Axidian Privilege OUs are not related to Active Directory OUs/containers in any way.

Organizational Unit Types

An OU can be global (Root OU) or local. Also, Axidian Privilege objects can be global and local by belonging to an OU.

Immediately after installing Axidian Privilege, a Root OU already exists in the system. It owns all objects whose OU is not explicitly specified. Accordingly, after upgrading the Axidian Privilege version from version 2.6, all previously existing objects become global.

You can bind the Axidian Privilege administrator to the OU in the Role settings. A user can be in roles from the same OU. You cannot add a user to a role again by specifying other OUs.

The OU is specified when adding a Resource, Domain, or Resource Group.

The system recognizes whether a given object is local to a given OU through the objects' links to resources and domains. If an object is associated with a Resource and an Account, the OU is determined by the Resource.

Local Administrator

The local administrator is restricted in access and can only work with a set of objects that belong to his OU. The following objects are restricted — Accounts and Resources.

Exceptions:

  • can read global domain accounts
  • can read global policies
  • can read Domains, but not their groups and containers

All objects created by the Local administrator automatically belong to his OU.

note

Only the Global Administrator can choose OU when creating objects.

Not available to the Local administrator:

  • Objects related to other OUs
  • Sections Structure, Roles, Notifications

The Management sections are read-only:

  • Policies and their settings
  • User connections and Service connections
  • Configuration settings

Other sections are not available.

A local administrator cannot create permissions with view credentials for domain Accounts, including Application permissions.

caution

Operations with Organizational Units can be enabled or disabled in the Management Console configuration file.

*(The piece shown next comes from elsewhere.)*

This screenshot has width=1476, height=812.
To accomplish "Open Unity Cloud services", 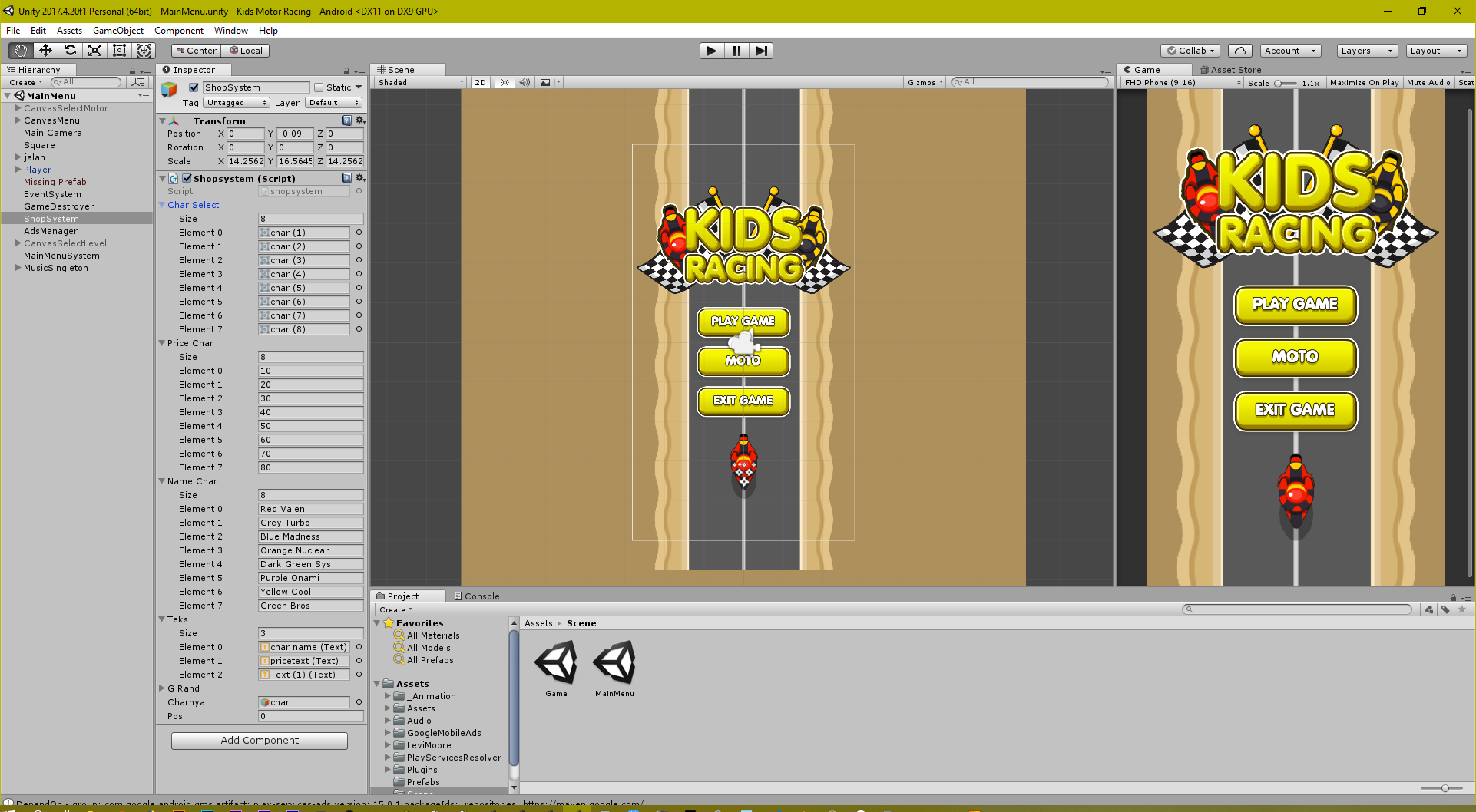I will (1240, 50).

Organizational Unit Enabling

Working with Organizational Units is enabled in the Management Console configuration file.

Path to configuration file:

WindowsC:\inetpub\wwwroot\mc\assets\config\
Linux/etc/axidian/axidian-pam/mc/

To enable working with organizational units in PAM, set the value true for the enableOrganizationalUnits parameter in the view section:

"view": {
    "enableOrganizationalUnits": true
  }